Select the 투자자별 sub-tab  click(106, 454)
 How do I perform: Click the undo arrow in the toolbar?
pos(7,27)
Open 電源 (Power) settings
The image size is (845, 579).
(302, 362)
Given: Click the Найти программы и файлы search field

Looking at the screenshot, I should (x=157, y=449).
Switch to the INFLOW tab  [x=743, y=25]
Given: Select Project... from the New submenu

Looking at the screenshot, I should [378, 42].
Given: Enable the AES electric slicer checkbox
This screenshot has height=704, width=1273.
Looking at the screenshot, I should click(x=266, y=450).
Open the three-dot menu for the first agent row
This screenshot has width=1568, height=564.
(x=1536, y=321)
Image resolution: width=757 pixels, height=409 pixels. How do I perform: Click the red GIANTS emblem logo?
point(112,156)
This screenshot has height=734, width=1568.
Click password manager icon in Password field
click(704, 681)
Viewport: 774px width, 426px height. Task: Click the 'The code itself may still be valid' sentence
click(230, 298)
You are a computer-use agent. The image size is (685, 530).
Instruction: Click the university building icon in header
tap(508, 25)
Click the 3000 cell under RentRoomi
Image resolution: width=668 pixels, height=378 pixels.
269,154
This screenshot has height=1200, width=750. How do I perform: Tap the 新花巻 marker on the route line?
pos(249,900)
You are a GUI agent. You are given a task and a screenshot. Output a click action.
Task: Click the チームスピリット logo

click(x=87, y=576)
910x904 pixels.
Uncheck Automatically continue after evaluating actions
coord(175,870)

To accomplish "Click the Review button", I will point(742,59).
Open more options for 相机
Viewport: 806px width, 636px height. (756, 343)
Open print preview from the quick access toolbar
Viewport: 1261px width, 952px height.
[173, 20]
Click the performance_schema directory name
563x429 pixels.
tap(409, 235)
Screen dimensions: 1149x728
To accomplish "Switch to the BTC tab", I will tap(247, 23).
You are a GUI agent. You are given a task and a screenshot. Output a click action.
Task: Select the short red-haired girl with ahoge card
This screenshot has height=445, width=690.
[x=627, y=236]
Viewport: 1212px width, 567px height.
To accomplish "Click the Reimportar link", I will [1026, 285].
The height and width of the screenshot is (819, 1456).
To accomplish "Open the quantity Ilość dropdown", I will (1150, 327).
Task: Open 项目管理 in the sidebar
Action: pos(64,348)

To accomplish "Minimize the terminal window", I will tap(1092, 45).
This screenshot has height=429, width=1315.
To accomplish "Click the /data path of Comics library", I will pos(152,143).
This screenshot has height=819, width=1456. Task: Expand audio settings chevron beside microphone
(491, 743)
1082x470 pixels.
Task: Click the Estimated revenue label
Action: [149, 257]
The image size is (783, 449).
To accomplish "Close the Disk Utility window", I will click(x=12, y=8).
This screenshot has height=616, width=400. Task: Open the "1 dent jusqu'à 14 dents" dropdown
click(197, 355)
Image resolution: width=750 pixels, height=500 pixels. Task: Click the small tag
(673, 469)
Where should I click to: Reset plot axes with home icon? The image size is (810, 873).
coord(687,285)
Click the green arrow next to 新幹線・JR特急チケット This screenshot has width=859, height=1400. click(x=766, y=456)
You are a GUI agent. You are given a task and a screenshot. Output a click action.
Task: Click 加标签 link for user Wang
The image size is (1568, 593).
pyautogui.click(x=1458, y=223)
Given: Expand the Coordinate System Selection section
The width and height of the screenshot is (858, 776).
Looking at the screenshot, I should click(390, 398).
################
* _What you need to do_
Quote only the lines from the line containing "Task: Click 加标签 link for user Wang" through the end of the listing, please, keeping both the first and the last line.

* _Output_
Task: Click 加标签 link for user Wang
The image size is (1568, 593).
pyautogui.click(x=1458, y=223)
Given: Expand the Coordinate System Selection section
The width and height of the screenshot is (858, 776).
Looking at the screenshot, I should click(390, 398).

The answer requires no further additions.